Un programma speciale trasmesso la scorsa settimana dalla tv dell’Autorità Palestinese coglie la sostanza di questo messaggio, e la sua accoglienza ai più alti livelli della leadership palestinese. È parte di una poesia che una ragazzina ha recitato nella Giornata dei Bambini palestinese: “Anche se tutti gli ebrei arrivassero [in Israele] a cercare rifugio fra le scimmie [tradizionale epiteto per gli ebrei], noi non accetteremo mai indennizzi per la nostra terra. Nulla può sostituire Gerusalemme. La nostra morte è come vita, la mia terra patria è la tomba degli invasori. Camminerò per mille chilometri anche se muoio in essa come una martire” (Tv dell’Autorità Palestinese, 10.04.06).

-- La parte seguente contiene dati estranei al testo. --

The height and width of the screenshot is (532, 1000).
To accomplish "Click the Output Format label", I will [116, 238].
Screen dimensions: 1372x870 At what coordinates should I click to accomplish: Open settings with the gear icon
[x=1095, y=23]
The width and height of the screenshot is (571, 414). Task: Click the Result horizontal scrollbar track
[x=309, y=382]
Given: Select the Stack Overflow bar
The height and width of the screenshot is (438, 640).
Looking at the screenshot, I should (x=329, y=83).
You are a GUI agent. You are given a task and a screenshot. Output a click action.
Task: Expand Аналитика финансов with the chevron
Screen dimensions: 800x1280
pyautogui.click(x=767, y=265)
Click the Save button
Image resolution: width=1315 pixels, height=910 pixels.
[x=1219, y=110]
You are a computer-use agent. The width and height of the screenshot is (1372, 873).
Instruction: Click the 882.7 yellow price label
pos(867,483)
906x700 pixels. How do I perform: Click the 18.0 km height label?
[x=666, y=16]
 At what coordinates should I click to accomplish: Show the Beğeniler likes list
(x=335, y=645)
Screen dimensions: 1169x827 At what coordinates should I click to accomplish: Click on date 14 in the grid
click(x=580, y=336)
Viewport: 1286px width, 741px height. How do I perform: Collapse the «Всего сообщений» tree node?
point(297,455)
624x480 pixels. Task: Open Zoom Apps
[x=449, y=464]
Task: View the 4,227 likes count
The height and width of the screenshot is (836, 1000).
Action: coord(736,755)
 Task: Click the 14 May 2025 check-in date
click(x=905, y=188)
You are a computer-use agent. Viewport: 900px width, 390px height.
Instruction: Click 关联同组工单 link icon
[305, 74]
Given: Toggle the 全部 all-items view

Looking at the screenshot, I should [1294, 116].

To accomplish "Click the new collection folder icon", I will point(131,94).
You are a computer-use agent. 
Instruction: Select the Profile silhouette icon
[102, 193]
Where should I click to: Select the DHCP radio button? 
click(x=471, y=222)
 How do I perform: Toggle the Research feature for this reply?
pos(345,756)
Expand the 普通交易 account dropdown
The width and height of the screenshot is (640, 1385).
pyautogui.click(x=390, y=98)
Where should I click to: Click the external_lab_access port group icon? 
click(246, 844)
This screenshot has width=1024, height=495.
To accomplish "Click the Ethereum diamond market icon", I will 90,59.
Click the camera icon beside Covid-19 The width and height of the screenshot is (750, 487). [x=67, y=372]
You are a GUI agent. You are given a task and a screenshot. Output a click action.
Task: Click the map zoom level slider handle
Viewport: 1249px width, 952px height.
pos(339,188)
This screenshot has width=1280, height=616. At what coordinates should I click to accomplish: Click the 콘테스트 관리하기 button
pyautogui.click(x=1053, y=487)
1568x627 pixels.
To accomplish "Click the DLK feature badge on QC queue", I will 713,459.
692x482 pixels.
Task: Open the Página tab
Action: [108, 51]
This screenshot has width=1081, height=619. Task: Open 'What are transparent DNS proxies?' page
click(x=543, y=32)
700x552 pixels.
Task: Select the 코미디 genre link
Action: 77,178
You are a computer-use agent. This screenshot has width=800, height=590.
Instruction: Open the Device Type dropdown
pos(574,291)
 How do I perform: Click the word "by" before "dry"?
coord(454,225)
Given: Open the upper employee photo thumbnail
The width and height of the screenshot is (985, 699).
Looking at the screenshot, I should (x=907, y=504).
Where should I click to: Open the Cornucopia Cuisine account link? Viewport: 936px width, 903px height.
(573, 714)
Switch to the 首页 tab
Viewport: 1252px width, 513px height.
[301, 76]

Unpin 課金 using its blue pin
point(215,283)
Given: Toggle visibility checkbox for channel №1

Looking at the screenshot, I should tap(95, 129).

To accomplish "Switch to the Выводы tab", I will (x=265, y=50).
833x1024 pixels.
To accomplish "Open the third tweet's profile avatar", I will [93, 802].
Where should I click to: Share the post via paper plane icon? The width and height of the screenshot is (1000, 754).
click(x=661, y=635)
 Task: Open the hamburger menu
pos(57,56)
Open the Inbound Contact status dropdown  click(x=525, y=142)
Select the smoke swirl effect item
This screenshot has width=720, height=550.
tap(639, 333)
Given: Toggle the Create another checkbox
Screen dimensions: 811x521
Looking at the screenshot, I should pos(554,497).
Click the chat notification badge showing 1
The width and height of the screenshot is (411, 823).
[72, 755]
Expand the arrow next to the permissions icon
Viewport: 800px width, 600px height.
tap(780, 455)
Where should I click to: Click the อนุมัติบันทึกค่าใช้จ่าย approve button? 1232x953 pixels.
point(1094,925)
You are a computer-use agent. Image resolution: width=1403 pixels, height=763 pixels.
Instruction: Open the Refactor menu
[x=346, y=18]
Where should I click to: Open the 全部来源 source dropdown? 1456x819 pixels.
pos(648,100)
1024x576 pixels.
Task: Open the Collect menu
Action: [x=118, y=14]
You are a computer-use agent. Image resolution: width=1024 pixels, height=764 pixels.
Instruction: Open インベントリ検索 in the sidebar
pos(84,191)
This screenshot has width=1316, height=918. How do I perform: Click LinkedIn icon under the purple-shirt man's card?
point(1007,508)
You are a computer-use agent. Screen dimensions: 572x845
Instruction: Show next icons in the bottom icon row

Fra i compiaciuti ascoltatori, il presidente dell’Autorità Palestinese Mahmoud Abbas (Abu Mazen), seduto in prima fila insieme ad alti esponenti dell’Autorità Palestinese. La loro reazione a queste parole di odio sulle labbra di una ragazzina? Un caloroso applauso.
Imbottito da messaggi rivolti ai bambini che indottrinano all’odio verso gli israeliani e glorificano i terroristi, quando il presunto moderato Abu Mazen si fa riprendere dalla televisione mentre applaude il messaggio di odio e martirio messo in bocca a una ragazzina, come stupirsi che un giovane palestinese si trasformi in un terrorista suicida?